ENTRIES:
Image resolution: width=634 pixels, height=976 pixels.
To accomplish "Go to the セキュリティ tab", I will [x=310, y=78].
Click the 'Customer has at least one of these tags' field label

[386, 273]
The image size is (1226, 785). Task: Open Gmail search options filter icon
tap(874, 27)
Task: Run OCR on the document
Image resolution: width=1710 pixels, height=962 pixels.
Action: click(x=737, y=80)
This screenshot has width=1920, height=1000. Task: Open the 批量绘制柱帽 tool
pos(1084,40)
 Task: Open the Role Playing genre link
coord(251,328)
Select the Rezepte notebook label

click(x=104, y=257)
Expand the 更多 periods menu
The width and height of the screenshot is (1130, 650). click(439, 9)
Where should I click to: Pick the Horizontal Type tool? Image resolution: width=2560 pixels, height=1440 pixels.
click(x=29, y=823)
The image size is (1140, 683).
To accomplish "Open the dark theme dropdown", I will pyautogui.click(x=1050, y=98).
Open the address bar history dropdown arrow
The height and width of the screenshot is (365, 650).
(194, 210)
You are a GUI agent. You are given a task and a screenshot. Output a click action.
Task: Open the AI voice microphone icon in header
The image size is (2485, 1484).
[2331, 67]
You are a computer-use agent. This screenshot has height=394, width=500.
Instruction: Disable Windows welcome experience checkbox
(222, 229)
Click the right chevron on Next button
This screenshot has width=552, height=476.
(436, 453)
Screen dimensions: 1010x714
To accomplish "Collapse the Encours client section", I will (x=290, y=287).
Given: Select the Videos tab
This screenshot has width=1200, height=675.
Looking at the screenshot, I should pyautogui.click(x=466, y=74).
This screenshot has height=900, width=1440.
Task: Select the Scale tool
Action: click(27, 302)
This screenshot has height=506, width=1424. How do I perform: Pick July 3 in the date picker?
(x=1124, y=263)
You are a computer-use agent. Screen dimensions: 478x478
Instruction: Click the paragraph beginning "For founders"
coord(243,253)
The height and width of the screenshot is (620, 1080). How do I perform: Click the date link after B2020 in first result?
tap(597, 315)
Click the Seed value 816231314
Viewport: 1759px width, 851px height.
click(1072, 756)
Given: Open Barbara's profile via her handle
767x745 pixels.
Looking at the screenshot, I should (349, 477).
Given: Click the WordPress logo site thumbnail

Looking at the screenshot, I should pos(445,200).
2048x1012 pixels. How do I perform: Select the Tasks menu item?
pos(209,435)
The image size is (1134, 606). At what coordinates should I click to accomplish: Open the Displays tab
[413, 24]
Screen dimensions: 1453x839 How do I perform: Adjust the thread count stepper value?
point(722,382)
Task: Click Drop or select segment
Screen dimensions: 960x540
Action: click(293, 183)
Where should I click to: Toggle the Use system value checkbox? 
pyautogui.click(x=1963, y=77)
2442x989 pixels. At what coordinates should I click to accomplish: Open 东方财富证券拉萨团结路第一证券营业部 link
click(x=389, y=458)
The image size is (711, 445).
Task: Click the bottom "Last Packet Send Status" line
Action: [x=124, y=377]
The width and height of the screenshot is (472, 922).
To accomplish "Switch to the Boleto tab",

EXERCISE: Convert the records above into a Markdown table with the columns "Row" and "Record text," numbering each line in order and leaving out blank lines.

EXERCISE RESULT:
| Row | Record text |
|---|---|
| 1 | Image resolution: width=634 pixels, height=976 pixels. |
| 2 | To accomplish "Go to the セキュリティ tab", I will [x=310, y=78]. |
| 3 | Click the 'Customer has at least one of these tags' field label |
| 4 | [386, 273] |
| 5 | The image size is (1226, 785). Task: Open Gmail search options filter icon |
| 6 | tap(874, 27) |
| 7 | Task: Run OCR on the document |
| 8 | Image resolution: width=1710 pixels, height=962 pixels. |
| 9 | Action: click(x=737, y=80) |
| 10 | This screenshot has width=1920, height=1000. Task: Open the 批量绘制柱帽 tool |
| 11 | pos(1084,40) |
| 12 |  Task: Open the Role Playing genre link |
| 13 | coord(251,328) |
| 14 | Select the Rezepte notebook label |
| 15 | click(x=104, y=257) |
| 16 | Expand the 更多 periods menu |
| 17 | The width and height of the screenshot is (1130, 650). click(439, 9) |
| 18 | Where should I click to: Pick the Horizontal Type tool? Image resolution: width=2560 pixels, height=1440 pixels. |
| 19 | click(x=29, y=823) |
| 20 | The image size is (1140, 683). |
| 21 | To accomplish "Open the dark theme dropdown", I will pyautogui.click(x=1050, y=98). |
| 22 | Open the address bar history dropdown arrow |
| 23 | The height and width of the screenshot is (365, 650). |
| 24 | (194, 210) |
| 25 | You are a GUI agent. You are given a task and a screenshot. Output a click action. |
| 26 | Task: Open the AI voice microphone icon in header |
| 27 | The image size is (2485, 1484). |
| 28 | [2331, 67] |
| 29 | You are a computer-use agent. This screenshot has height=394, width=500. |
| 30 | Instruction: Disable Windows welcome experience checkbox |
| 31 | (222, 229) |
| 32 | Click the right chevron on Next button |
| 33 | This screenshot has width=552, height=476. |
| 34 | (436, 453) |
| 35 | Screen dimensions: 1010x714 |
| 36 | To accomplish "Collapse the Encours client section", I will (x=290, y=287). |
| 37 | Given: Select the Videos tab |
| 38 | This screenshot has width=1200, height=675. |
| 39 | Looking at the screenshot, I should pyautogui.click(x=466, y=74). |
| 40 | This screenshot has height=900, width=1440. |
| 41 | Task: Select the Scale tool |
| 42 | Action: click(27, 302) |
| 43 | This screenshot has height=506, width=1424. How do I perform: Pick July 3 in the date picker? |
| 44 | (x=1124, y=263) |
| 45 | You are a computer-use agent. Screen dimensions: 478x478 |
| 46 | Instruction: Click the paragraph beginning "For founders" |
| 47 | coord(243,253) |
| 48 | The height and width of the screenshot is (620, 1080). How do I perform: Click the date link after B2020 in first result? |
| 49 | tap(597, 315) |
| 50 | Click the Seed value 816231314 |
| 51 | Viewport: 1759px width, 851px height. |
| 52 | click(1072, 756) |
| 53 | Given: Open Barbara's profile via her handle |
| 54 | 767x745 pixels. |
| 55 | Looking at the screenshot, I should (349, 477). |
| 56 | Given: Click the WordPress logo site thumbnail |
| 57 | Looking at the screenshot, I should pos(445,200). |
| 58 | 2048x1012 pixels. How do I perform: Select the Tasks menu item? |
| 59 | pos(209,435) |
| 60 | The image size is (1134, 606). At what coordinates should I click to accomplish: Open the Displays tab |
| 61 | [413, 24] |
| 62 | Screen dimensions: 1453x839 How do I perform: Adjust the thread count stepper value? |
| 63 | point(722,382) |
| 64 | Task: Click Drop or select segment |
| 65 | Screen dimensions: 960x540 |
| 66 | Action: click(293, 183) |
| 67 | Where should I click to: Toggle the Use system value checkbox?  |
| 68 | pyautogui.click(x=1963, y=77) |
| 69 | 2442x989 pixels. At what coordinates should I click to accomplish: Open 东方财富证券拉萨团结路第一证券营业部 link |
| 70 | click(x=389, y=458) |
| 71 | The image size is (711, 445). |
| 72 | Task: Click the bottom "Last Packet Send Status" line |
| 73 | Action: [x=124, y=377] |
| 74 | The width and height of the screenshot is (472, 922). |
| 75 | To accomplish "Switch to the Boleto tab", |